West Allotment Celtic’s resignation may have been a political gesture designed to illicit a response from their Landlords, Northumberland FA, in the hope they revise or rescind their proposed large rent increases.
As the club can withdraw their resignation at any time until June, their resignation draws a line in the sand like a Footballing game of ‘chicken’. Your move, Northumberland FA. I hope they come to a compromise, any club resigning is a great shame.
While we await the FA response with our fingers crossed, readers should note this financial tight-rope walk is the reality for most grassroots clubs these days.
Northern League ticket prices are £6 for a full adult ticket (£5 in Division 2), £3 for a concession and £1 for kids. Naturally many fresh-faced 17 year-olds sneak in for £1 and equally some elderly looking fifty somethings (or favoured regulars) convince the gatekeeper they are concessions. Others come in for free in the second half when some clubs open the gates. This all affects revenue.
Players demand match fees ranging between £20 and £100 with the better players needing to be kept on contract to avoid them leaving. It’s sometimes puzzling how clubs manage to survive under these circumstances.
The truth is, many clubs don’t and get by relying on the ongoing (and always temporary) personal generosity of a well-heeled benefactor or a community minded sponsor. But neither lasts forever (remember Celtic Nation?)
A six-game run in the FA Cup can net a club £15,000 or more. If you are lucky enough to get T.V. interest during the cup run, add a zero to that figure. This is why you see angry Chairmen stomping around after watching their team wheeze their way to defeat in the first or preliminary qualifying round, not yet fully fit after the summer break. It takes a lot of sponsors to make up that difference in tough economic times and many clubs simply cannot do it.
Lots of clubs are now ground sharing and this is papering over the cracks of a potential Northern League crisis. Clubs need to get their players into the community fundraising.

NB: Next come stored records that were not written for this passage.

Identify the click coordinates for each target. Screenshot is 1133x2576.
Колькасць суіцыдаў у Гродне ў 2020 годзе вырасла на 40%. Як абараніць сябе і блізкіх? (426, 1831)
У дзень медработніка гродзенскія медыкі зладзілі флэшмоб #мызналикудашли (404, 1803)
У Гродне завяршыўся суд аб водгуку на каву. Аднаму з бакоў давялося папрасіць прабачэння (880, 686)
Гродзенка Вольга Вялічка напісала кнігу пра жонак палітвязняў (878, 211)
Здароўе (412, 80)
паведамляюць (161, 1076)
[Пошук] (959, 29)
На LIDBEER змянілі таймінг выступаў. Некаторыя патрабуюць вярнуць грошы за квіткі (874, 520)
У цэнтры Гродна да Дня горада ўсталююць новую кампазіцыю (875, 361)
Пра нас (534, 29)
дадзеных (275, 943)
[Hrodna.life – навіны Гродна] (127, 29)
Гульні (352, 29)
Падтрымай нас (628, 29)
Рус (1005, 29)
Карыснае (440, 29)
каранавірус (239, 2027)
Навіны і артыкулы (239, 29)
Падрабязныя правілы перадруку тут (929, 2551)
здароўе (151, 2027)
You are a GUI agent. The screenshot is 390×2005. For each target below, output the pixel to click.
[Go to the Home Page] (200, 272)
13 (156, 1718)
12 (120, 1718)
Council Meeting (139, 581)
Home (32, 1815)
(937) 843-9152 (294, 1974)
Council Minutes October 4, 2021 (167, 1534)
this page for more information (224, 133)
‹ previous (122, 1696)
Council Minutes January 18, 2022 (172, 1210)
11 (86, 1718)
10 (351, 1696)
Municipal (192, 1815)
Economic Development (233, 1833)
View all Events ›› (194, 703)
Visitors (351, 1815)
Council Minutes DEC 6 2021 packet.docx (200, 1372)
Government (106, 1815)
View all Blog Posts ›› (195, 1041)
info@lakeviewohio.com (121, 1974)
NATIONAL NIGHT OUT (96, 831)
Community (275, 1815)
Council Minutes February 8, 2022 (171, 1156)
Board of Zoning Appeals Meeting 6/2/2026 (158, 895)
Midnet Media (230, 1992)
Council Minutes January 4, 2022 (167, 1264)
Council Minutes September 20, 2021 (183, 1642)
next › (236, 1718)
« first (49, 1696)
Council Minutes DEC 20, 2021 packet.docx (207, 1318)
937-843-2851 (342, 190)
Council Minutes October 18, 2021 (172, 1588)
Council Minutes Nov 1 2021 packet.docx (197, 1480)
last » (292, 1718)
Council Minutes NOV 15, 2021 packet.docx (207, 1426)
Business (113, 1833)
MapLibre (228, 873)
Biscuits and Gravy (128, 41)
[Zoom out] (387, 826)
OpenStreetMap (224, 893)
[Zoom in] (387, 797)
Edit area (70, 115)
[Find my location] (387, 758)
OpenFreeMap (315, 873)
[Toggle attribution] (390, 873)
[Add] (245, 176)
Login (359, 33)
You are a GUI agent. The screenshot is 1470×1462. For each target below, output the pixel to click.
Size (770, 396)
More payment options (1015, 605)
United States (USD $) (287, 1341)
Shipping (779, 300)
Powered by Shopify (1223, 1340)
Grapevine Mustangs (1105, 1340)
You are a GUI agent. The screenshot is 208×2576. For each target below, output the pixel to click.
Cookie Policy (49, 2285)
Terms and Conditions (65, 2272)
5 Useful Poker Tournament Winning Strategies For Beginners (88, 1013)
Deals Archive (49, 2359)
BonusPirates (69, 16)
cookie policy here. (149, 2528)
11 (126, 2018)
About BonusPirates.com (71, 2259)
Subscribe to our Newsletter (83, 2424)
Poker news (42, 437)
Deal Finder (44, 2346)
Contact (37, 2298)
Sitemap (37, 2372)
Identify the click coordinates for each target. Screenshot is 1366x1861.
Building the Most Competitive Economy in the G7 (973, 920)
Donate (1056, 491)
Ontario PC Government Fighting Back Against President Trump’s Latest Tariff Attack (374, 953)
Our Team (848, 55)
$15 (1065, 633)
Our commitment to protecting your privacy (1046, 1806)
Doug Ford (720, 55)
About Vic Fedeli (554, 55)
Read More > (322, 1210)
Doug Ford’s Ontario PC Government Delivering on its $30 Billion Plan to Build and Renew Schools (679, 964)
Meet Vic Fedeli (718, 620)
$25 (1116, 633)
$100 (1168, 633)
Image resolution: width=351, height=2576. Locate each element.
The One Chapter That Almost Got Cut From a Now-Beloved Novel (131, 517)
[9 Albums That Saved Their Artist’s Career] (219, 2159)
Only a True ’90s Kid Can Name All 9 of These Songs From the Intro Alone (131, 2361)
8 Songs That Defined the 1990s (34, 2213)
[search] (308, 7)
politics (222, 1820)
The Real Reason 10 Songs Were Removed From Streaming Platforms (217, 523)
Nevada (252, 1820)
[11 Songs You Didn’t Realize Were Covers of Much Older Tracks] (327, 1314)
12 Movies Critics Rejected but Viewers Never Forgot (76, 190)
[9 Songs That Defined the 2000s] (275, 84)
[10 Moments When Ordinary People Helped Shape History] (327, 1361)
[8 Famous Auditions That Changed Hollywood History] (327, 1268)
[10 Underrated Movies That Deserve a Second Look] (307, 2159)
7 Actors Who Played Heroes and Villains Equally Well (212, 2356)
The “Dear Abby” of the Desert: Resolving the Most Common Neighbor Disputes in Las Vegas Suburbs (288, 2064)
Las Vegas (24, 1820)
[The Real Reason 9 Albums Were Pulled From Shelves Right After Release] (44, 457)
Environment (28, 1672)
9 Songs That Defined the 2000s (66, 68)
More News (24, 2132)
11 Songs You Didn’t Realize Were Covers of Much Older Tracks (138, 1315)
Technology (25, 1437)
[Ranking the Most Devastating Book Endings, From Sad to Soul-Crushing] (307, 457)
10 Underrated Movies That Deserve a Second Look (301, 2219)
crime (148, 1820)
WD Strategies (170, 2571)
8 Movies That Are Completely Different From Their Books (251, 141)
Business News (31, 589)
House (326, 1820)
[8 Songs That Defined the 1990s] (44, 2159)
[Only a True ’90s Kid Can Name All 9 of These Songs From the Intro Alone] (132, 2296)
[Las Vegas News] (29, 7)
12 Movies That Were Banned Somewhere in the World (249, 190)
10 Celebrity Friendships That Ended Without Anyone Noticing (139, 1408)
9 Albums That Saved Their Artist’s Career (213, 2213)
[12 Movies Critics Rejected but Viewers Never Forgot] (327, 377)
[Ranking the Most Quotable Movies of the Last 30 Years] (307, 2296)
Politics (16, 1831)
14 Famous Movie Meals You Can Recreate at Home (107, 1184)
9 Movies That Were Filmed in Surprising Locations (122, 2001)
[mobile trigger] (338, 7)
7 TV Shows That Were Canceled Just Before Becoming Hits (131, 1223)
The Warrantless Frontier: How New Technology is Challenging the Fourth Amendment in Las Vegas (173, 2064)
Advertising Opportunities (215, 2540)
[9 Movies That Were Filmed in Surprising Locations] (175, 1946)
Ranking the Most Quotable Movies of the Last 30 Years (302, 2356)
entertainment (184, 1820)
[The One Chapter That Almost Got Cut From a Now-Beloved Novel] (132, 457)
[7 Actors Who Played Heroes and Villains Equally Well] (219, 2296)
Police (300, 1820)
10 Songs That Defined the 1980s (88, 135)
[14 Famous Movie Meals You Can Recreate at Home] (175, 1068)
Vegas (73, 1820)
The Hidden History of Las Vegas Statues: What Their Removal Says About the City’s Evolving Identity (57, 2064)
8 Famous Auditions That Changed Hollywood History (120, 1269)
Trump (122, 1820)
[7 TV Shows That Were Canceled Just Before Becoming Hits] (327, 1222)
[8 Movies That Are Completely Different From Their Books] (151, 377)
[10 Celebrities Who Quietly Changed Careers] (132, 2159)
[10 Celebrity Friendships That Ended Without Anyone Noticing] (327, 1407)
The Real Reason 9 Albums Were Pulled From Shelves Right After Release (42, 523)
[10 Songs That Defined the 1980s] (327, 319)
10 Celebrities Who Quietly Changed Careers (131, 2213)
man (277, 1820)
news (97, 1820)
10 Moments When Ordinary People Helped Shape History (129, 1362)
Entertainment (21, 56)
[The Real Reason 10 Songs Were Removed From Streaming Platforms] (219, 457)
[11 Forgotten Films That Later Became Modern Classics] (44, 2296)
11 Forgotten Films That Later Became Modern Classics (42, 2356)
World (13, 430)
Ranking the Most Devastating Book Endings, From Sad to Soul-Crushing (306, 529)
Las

In what is perhaps the subject of a future post, the prospect of more fluid leagues with enforced promotion into higher leagues that means more travel and higher running costs casts a further cloud over the long-term viability of our local Football clubs.
I would hate to think we reach a point where clubs dread winning a key match because promotion would see them face closure due to increased financial pressure. I am told it would cost an extra £30,000 for a club to get promoted from the Northern League Division 1.
West Allotment need the support of their FA to keep going and I hope they get it.